TASK STATEMENT — Reproduce the material below line for line, swapping every "Awards" for "Prizes" and leaving everything else as it is.

INPUT —
________________________________________
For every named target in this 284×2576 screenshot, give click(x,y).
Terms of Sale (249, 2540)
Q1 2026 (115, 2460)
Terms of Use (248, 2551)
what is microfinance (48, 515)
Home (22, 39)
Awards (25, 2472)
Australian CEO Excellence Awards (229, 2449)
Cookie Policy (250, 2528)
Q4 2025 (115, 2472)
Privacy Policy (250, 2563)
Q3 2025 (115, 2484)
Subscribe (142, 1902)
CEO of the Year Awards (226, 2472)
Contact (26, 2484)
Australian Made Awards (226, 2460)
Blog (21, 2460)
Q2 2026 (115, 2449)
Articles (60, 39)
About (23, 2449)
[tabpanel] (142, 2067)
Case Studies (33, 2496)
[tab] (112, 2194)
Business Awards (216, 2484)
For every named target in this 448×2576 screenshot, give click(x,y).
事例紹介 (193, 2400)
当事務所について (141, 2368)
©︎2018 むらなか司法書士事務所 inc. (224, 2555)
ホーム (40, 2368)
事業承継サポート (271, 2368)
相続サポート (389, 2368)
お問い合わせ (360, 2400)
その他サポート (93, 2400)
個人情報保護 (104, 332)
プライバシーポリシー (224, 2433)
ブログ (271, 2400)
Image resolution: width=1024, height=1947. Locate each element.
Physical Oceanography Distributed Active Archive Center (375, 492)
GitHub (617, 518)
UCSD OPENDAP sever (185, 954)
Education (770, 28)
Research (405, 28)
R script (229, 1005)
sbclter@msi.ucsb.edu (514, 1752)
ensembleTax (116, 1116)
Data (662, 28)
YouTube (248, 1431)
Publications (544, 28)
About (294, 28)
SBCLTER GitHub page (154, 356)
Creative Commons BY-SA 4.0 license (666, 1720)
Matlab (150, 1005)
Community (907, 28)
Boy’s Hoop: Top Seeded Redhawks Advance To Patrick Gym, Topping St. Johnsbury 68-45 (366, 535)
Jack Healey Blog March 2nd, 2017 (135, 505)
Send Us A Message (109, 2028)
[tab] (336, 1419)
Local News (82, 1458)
________________________________________
SOLUTION —
For every named target in this 284×2576 screenshot, give click(x,y).
Terms of Sale (249, 2540)
Q1 2026 (115, 2460)
Terms of Use (248, 2551)
what is microfinance (48, 515)
Home (22, 39)
Prizes (25, 2472)
Australian CEO Excellence Prizes (229, 2449)
Cookie Policy (250, 2528)
Q4 2025 (115, 2472)
Privacy Policy (250, 2563)
Q3 2025 (115, 2484)
Subscribe (142, 1902)
CEO of the Year Prizes (226, 2472)
Contact (26, 2484)
Australian Made Prizes (226, 2460)
Blog (21, 2460)
Q2 2026 (115, 2449)
Articles (60, 39)
About (23, 2449)
[tabpanel] (142, 2067)
Case Studies (33, 2496)
[tab] (112, 2194)
Business Prizes (216, 2484)
For every named target in this 448×2576 screenshot, give click(x,y).
事例紹介 (193, 2400)
当事務所について (141, 2368)
©︎2018 むらなか司法書士事務所 inc. (224, 2555)
ホーム (40, 2368)
事業承継サポート (271, 2368)
相続サポート (389, 2368)
お問い合わせ (360, 2400)
その他サポート (93, 2400)
個人情報保護 (104, 332)
プライバシーポリシー (224, 2433)
ブログ (271, 2400)
Image resolution: width=1024, height=1947. Locate each element.
Physical Oceanography Distributed Active Archive Center (375, 492)
GitHub (617, 518)
UCSD OPENDAP sever (185, 954)
Education (770, 28)
Research (405, 28)
R script (229, 1005)
sbclter@msi.ucsb.edu (514, 1752)
ensembleTax (116, 1116)
Data (662, 28)
YouTube (248, 1431)
Publications (544, 28)
About (294, 28)
SBCLTER GitHub page (154, 356)
Creative Commons BY-SA 4.0 license (666, 1720)
Matlab (150, 1005)
Community (907, 28)
Boy’s Hoop: Top Seeded Redhawks Advance To Patrick Gym, Topping St. Johnsbury 68-45 (366, 535)
Jack Healey Blog March 2nd, 2017 (135, 505)
Send Us A Message (109, 2028)
[tab] (336, 1419)
Local News (82, 1458)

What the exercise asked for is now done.